According to the invention of claim 2, the DC motor is chopper-driven by the switching means, and
The induced voltage is detected and the duty ratio of the drive signal of the switching means is controlled according to the magnitude of the induced voltage.At that time, the voltage that is the difference between the detected induced voltage and the target voltage is clipped at a predetermined level. Since the drive signal is configured to be obtained, the duty ratio can be suppressed to less than 100% even if the target voltage or the motor speed drastically changes in addition to the above-described effects obtained by the invention of claim 1. ,
This has the effect of preventing loss of control.

Further, according to the invention of claim 3, the DC motor is chopper-driven by the switching means, and the induced voltage is detected and the duty ratio of the drive signal of the switching means is controlled according to the magnitude thereof. Then
Further, the voltage difference between the detected induced voltage and the target voltage is compared with the reference signal, and the drive signal is obtained based on the voltage having the hysteresis characteristic in the comparison output. In addition to the effect, there is an effect that it becomes stronger against noise due to switching operation and external noise without changing the driving frequency.

[Brief description of drawings]

FIG. 1 is a block diagram conceptually showing a DC motor constant speed controller according to an embodiment of the present invention.

FIG. 2 is a circuit diagram showing a specific circuit configuration of the device.

FIG. 3 is a timing chart showing the operation of the device.

FIG. 4 is a block diagram showing a DC motor constant speed controller according to an embodiment of the present invention.

FIG. 5 is a timing chart showing the operation of the device.

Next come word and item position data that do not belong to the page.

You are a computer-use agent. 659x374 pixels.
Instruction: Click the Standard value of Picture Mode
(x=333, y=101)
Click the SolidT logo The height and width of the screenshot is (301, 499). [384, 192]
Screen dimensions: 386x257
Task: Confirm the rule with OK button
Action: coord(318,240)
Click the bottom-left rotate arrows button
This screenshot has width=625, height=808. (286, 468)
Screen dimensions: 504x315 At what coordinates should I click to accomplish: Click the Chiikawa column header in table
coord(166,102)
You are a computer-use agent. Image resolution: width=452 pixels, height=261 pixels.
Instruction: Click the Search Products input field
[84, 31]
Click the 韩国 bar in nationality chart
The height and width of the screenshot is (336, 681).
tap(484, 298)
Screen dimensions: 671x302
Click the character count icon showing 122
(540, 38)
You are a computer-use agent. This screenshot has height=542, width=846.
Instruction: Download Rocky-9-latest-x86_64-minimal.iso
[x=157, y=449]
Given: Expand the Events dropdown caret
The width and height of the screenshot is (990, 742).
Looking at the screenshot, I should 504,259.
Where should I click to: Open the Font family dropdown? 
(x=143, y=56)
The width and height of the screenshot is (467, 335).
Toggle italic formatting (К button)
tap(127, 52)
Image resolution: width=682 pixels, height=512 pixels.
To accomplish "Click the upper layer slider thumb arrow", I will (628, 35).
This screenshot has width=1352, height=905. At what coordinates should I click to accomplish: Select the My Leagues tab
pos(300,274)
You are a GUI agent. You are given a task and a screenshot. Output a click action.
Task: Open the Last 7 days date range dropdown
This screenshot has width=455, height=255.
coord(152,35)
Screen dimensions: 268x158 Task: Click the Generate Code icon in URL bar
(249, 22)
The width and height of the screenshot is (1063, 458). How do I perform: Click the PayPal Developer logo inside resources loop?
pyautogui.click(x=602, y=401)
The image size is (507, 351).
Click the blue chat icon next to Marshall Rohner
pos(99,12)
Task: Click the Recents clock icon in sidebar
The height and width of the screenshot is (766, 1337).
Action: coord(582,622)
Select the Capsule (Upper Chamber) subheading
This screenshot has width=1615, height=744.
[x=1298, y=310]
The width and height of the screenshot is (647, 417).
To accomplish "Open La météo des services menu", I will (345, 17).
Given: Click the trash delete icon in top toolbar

FIG. 6 is a circuit diagram showing a conventional DC motor constant speed control device.

[Explanation of symbols]

 1 DC motor 2 switching means 3 induced voltage detection unit 7 drive signal control unit VD drive signal E0 target voltage Vs induced voltage

Claims (3)

[Claims] 1. A switching means which is connected in series to a DC motor and drives the DC motor with a chopper by a drive signal, an induced voltage detecting section for detecting an induced voltage of the DC motor, and an induced voltage detecting section. A DC motor constant speed control device comprising: a drive signal control unit that controls a duty ratio of the drive signal according to a voltage of a difference between an induced voltage and a target voltage. 2. A switching means that is connected in series to a DC motor and drives the DC motor by a chopper by a drive signal, an induced voltage detection unit that detects an induced voltage of the DC motor, and an induced voltage detection unit that detects the induced voltage. A DC motor constant speed control device comprising: a drive signal control unit that controls a duty ratio of the drive signal according to a voltage obtained by clipping a voltage of a difference between an induced voltage and a target voltage at a predetermined level. 3. A switching means that is connected in series to a DC motor and drives the DC motor with a chopper by a drive signal, an induced voltage detection unit that detects an induced voltage of the DC motor, and an induced voltage detection unit that detects the induced voltage. And a drive signal control unit for controlling the duty ratio of the drive signal in accordance with the voltage having a difference characteristic between the induced voltage and the target voltage and the reference signal and having a hysteresis characteristic. DC motor constant speed controller.